Dear Josh,
I think I’ve briefly mentioned this, but going through grief has made me realize how many nice people there are. It’s easy to look at everyone who should have been here but isn’t, but it’s also during times like these that we should look at those who are here despite not being expected to be. I wrote about my dinner with my friends. So far, everyone I’ve met up each month has been so kind. I might be wearing rose-tinted glasses right now, but I can’t recall anyone saying anything particularly mean or inappropriate. It’s almost like 2025 filtered out all the mean people so that 2026 would be slightly more pleasant. Or maybe you’re doing that – if you are, thank you.
I am a firm believer that the way you speak about people says more about you than the person you’re speaking about. As a result of this belief, I try to make sure that I don’t speak ill of others. Actually, this came up in a conversation I had over dinner with my friends. We were discussing the differences between sharing/venting about our problems and being gossipy. The conclusion is: if we are factually speaking about a person’s behavior and it makes them look bad, then maybe it’s the behavior they are exhibiting that is bad, and not us being the gossipy ones. Venting is equivalent to saying, “I’m so exhausted. This person did this and that and this and that.” Gossip is more like, “Did you see what the person was wearing?” I might be wrong and these definitions could be very subjective, but I see one as doing harm (gossip) and another as relieving harm (venting; relieving harm from yourself).

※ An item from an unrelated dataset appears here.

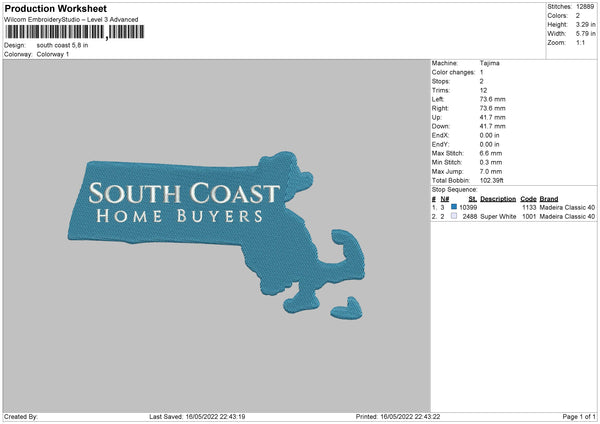Click the Super White thread swatch
Image resolution: width=600 pixels, height=424 pixels.
point(454,216)
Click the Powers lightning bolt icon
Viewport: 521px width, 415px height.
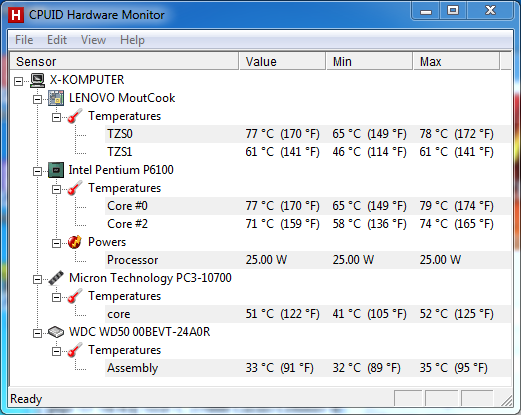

This made me think about the conversations we used to have. I think your sister was the one who said something along the lines of, “he’s b*tchy but he’s not a b*tch” – when we were talking about you. You do like to talk about others, and I honestly enjoyed doing it with you too. But in hindsight, I don’t think we were being gossipy. I think we were merely stating facts. There was this girl at school we’d talk about – she made you and I uncomfortable with various weird actions – and we’d discuss if her actions were normal and possible intentions. Back then, we thought we were being gossipy, but I think we were just venting. Shared happiness doubles it, and shared sadness halves it. I won’t say she made us sad though, just annoyed. I guess shared annoyance halves it too.
I won’t lie – this was not what I was intending to write about. I’ll go back to my original point. The point is: I’ve now noticed how many nice people there are around you and me. We somehow managed to find pretty good friends. I think, at least for you I’m sure, this comes from the person you are. You don’t speak ill of others unless you’re venting (and as established, it’s different from speaking ill of someone) – as a result, your friends have similar perspectives of people around them. From my conversations with them, I see that instead of condemning a person based on their actions, they try to think about a person’s intentions which then guides them to a conclusion about the person’s morals. I try to be a person whose morals aligns with their values – as a result, I’ve somehow managed to find friends who are on the same moral wavelength as I am. Even in conversation with your friends and family, I find that we have similar moral wavelengths (thankfully). I’m also assuming that I can get along with them because I can get along with you. Logically, that makes sense.
Anyway, I wanted to quickly thank the people who have been kind in many ways even when they didn’t have to be. First, my cousin (I don’t think he reads this blog) who purchased a cake from our foundation and contributed more than required. Next, my friends who have endured my bland replies (or sometimes no replies) and patiently waited for me to feel ready to meet them. They also very kindly allow me to talk about you and never shamed me for still grieving. I’ve never had to justify my grief or the way I’m grieving to them. Then there’s my family – who’ve given me the space (my room, actually) to put up pictures of you and light candles though I’ve once caused a small fire (it was put out relatively quickly). It has been a semi-long journey, but they’re learning to be a bit more understanding, and I acknowledge that they don’t have to, so the effort alone is appreciated. Again, I don’t think any of these people read the blog, but I wanted to highlight that in times of struggles, there are people who will disappoint but there are also people who will also impress.
I can’t wait to see you again. I love you more, always, and forever.